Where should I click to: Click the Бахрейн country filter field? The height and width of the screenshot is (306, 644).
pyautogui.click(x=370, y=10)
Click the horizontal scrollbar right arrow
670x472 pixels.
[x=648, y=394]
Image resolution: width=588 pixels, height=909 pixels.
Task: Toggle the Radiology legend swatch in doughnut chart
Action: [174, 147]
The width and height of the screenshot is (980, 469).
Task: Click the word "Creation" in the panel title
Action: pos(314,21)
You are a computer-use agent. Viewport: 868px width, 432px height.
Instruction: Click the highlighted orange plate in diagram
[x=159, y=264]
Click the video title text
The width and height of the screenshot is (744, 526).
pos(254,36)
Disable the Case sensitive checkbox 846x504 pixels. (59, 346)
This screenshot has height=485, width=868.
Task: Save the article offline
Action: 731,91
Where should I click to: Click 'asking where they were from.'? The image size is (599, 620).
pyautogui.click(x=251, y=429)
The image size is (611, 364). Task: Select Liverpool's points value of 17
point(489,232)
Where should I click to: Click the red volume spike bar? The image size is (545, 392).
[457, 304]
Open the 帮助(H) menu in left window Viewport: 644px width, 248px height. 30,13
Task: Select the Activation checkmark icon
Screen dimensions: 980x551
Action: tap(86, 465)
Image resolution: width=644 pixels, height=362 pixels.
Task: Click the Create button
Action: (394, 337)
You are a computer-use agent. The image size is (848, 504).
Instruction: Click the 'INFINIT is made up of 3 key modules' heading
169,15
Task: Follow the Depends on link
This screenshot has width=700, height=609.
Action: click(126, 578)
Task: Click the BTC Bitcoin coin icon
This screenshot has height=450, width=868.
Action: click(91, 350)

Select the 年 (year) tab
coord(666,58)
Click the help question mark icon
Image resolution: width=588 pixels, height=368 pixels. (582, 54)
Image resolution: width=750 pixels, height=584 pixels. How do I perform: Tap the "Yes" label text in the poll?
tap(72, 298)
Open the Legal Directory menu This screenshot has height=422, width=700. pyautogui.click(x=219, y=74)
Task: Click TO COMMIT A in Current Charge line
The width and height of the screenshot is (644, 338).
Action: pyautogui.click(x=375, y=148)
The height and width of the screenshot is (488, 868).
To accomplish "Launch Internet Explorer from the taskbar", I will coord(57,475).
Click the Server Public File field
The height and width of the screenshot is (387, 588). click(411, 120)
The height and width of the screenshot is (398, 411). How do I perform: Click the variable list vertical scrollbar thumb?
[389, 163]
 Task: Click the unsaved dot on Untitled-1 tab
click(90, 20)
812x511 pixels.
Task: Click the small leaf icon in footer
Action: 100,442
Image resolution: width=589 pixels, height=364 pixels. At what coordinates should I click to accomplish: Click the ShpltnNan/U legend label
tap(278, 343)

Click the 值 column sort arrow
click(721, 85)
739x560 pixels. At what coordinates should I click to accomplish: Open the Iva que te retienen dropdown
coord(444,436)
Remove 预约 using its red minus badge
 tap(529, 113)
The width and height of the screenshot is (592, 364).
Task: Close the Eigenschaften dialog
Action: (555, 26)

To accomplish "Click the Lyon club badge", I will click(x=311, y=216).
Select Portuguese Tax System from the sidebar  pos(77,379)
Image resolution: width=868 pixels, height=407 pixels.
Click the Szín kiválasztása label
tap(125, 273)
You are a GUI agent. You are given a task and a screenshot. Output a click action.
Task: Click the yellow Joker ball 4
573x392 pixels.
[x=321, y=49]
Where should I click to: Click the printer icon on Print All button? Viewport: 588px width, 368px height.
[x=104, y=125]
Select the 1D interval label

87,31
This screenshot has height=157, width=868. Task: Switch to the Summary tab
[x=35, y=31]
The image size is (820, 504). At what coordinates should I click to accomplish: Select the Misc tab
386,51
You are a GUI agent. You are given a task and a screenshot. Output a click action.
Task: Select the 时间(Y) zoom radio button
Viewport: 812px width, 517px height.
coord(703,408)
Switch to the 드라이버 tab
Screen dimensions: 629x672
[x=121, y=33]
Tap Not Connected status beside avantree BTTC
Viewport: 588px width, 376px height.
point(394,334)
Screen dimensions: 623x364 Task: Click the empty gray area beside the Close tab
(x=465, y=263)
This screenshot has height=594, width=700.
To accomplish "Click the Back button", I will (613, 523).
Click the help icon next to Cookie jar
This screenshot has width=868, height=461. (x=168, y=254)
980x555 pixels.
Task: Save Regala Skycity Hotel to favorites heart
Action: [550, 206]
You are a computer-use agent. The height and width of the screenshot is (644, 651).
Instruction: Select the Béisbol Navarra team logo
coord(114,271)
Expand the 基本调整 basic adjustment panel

━━━━━━━━━━━━━━━━

### [Problem details]
Transcribe the material above. Change nothing in it.

### [Finished exercise]
Where should I click to: Click the Бахрейн country filter field? The height and width of the screenshot is (306, 644).
pyautogui.click(x=370, y=10)
Click the horizontal scrollbar right arrow
670x472 pixels.
[x=648, y=394]
Image resolution: width=588 pixels, height=909 pixels.
Task: Toggle the Radiology legend swatch in doughnut chart
Action: [174, 147]
The width and height of the screenshot is (980, 469).
Task: Click the word "Creation" in the panel title
Action: pos(314,21)
You are a computer-use agent. Viewport: 868px width, 432px height.
Instruction: Click the highlighted orange plate in diagram
[x=159, y=264]
Click the video title text
The width and height of the screenshot is (744, 526).
pos(254,36)
Disable the Case sensitive checkbox 846x504 pixels. (59, 346)
This screenshot has height=485, width=868.
Task: Save the article offline
Action: 731,91
Where should I click to: Click 'asking where they were from.'? The image size is (599, 620).
pyautogui.click(x=251, y=429)
The image size is (611, 364). Task: Select Liverpool's points value of 17
point(489,232)
Where should I click to: Click the red volume spike bar? The image size is (545, 392).
[457, 304]
Open the 帮助(H) menu in left window Viewport: 644px width, 248px height. 30,13
Task: Select the Activation checkmark icon
Screen dimensions: 980x551
Action: tap(86, 465)
Image resolution: width=644 pixels, height=362 pixels.
Task: Click the Create button
Action: (394, 337)
You are a computer-use agent. The image size is (848, 504).
Instruction: Click the 'INFINIT is made up of 3 key modules' heading
169,15
Task: Follow the Depends on link
This screenshot has width=700, height=609.
Action: click(126, 578)
Task: Click the BTC Bitcoin coin icon
This screenshot has height=450, width=868.
Action: click(91, 350)

Select the 年 (year) tab
coord(666,58)
Click the help question mark icon
Image resolution: width=588 pixels, height=368 pixels. (582, 54)
Image resolution: width=750 pixels, height=584 pixels. How do I perform: Tap the "Yes" label text in the poll?
tap(72, 298)
Open the Legal Directory menu This screenshot has height=422, width=700. pyautogui.click(x=219, y=74)
Task: Click TO COMMIT A in Current Charge line
The width and height of the screenshot is (644, 338).
Action: pyautogui.click(x=375, y=148)
The height and width of the screenshot is (488, 868).
To accomplish "Launch Internet Explorer from the taskbar", I will coord(57,475).
Click the Server Public File field
The height and width of the screenshot is (387, 588). click(411, 120)
The height and width of the screenshot is (398, 411). How do I perform: Click the variable list vertical scrollbar thumb?
[389, 163]
 Task: Click the unsaved dot on Untitled-1 tab
click(90, 20)
812x511 pixels.
Task: Click the small leaf icon in footer
Action: 100,442
Image resolution: width=589 pixels, height=364 pixels. At what coordinates should I click to accomplish: Click the ShpltnNan/U legend label
tap(278, 343)

Click the 值 column sort arrow
click(721, 85)
739x560 pixels. At what coordinates should I click to accomplish: Open the Iva que te retienen dropdown
coord(444,436)
Remove 预约 using its red minus badge
 tap(529, 113)
The width and height of the screenshot is (592, 364).
Task: Close the Eigenschaften dialog
Action: (555, 26)

To accomplish "Click the Lyon club badge", I will click(x=311, y=216).
Select Portuguese Tax System from the sidebar  pos(77,379)
Image resolution: width=868 pixels, height=407 pixels.
Click the Szín kiválasztása label
tap(125, 273)
You are a GUI agent. You are given a task and a screenshot. Output a click action.
Task: Click the yellow Joker ball 4
573x392 pixels.
[x=321, y=49]
Where should I click to: Click the printer icon on Print All button? Viewport: 588px width, 368px height.
[x=104, y=125]
Select the 1D interval label

87,31
This screenshot has height=157, width=868. Task: Switch to the Summary tab
[x=35, y=31]
The image size is (820, 504). At what coordinates should I click to accomplish: Select the Misc tab
386,51
You are a GUI agent. You are given a task and a screenshot. Output a click action.
Task: Select the 时间(Y) zoom radio button
Viewport: 812px width, 517px height.
coord(703,408)
Switch to the 드라이버 tab
Screen dimensions: 629x672
[x=121, y=33]
Tap Not Connected status beside avantree BTTC
Viewport: 588px width, 376px height.
point(394,334)
Screen dimensions: 623x364 Task: Click the empty gray area beside the Close tab
(x=465, y=263)
This screenshot has height=594, width=700.
To accomplish "Click the Back button", I will (613, 523).
Click the help icon next to Cookie jar
This screenshot has width=868, height=461. (x=168, y=254)
980x555 pixels.
Task: Save Regala Skycity Hotel to favorites heart
Action: [550, 206]
You are a computer-use agent. The height and width of the screenshot is (644, 651).
Instruction: Select the Béisbol Navarra team logo
coord(114,271)
Expand the 基本调整 basic adjustment panel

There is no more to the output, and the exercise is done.